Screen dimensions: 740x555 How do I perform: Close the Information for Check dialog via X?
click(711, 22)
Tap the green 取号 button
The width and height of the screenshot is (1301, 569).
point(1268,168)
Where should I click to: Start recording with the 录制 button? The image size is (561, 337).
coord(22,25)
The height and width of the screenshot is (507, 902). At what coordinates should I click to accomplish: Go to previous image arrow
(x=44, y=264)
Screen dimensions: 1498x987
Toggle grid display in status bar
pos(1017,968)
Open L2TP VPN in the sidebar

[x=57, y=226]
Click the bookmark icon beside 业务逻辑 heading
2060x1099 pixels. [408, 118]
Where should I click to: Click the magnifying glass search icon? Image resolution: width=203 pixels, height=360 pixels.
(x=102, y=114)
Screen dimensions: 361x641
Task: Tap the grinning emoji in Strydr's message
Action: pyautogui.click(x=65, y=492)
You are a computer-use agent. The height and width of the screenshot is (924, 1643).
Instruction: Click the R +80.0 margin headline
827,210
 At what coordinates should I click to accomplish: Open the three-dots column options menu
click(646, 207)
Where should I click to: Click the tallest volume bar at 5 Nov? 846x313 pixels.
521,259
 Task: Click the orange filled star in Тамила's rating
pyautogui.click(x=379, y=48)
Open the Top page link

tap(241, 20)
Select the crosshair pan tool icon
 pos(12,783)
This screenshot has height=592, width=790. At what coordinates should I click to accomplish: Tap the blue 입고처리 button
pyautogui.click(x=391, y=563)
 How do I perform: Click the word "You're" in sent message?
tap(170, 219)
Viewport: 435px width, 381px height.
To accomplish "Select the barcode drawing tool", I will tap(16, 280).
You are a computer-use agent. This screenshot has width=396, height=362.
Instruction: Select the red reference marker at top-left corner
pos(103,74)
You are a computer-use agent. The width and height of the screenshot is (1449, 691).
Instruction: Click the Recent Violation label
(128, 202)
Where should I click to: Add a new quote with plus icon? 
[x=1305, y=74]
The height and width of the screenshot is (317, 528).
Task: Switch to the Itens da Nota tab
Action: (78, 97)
· · · ·
EXERCISE =
Set down all of the lines above word for word, keeping their original order.

SOLUTION BELOW =
Screen dimensions: 740x555 How do I perform: Close the Information for Check dialog via X?
click(711, 22)
Tap the green 取号 button
The width and height of the screenshot is (1301, 569).
point(1268,168)
Where should I click to: Start recording with the 录制 button? The image size is (561, 337).
coord(22,25)
The height and width of the screenshot is (507, 902). At what coordinates should I click to accomplish: Go to previous image arrow
(x=44, y=264)
Screen dimensions: 1498x987
Toggle grid display in status bar
pos(1017,968)
Open L2TP VPN in the sidebar

[x=57, y=226]
Click the bookmark icon beside 业务逻辑 heading
2060x1099 pixels. [408, 118]
Where should I click to: Click the magnifying glass search icon? Image resolution: width=203 pixels, height=360 pixels.
(x=102, y=114)
Screen dimensions: 361x641
Task: Tap the grinning emoji in Strydr's message
Action: pyautogui.click(x=65, y=492)
You are a computer-use agent. The height and width of the screenshot is (924, 1643).
Instruction: Click the R +80.0 margin headline
827,210
 At what coordinates should I click to accomplish: Open the three-dots column options menu
click(646, 207)
Where should I click to: Click the tallest volume bar at 5 Nov? 846x313 pixels.
521,259
 Task: Click the orange filled star in Тамила's rating
pyautogui.click(x=379, y=48)
Open the Top page link

tap(241, 20)
Select the crosshair pan tool icon
 pos(12,783)
This screenshot has height=592, width=790. At what coordinates should I click to accomplish: Tap the blue 입고처리 button
pyautogui.click(x=391, y=563)
 How do I perform: Click the word "You're" in sent message?
tap(170, 219)
Viewport: 435px width, 381px height.
To accomplish "Select the barcode drawing tool", I will tap(16, 280).
You are a computer-use agent. This screenshot has width=396, height=362.
Instruction: Select the red reference marker at top-left corner
pos(103,74)
You are a computer-use agent. The width and height of the screenshot is (1449, 691).
Instruction: Click the Recent Violation label
(128, 202)
Where should I click to: Add a new quote with plus icon? 
[x=1305, y=74]
The height and width of the screenshot is (317, 528).
Task: Switch to the Itens da Nota tab
Action: (78, 97)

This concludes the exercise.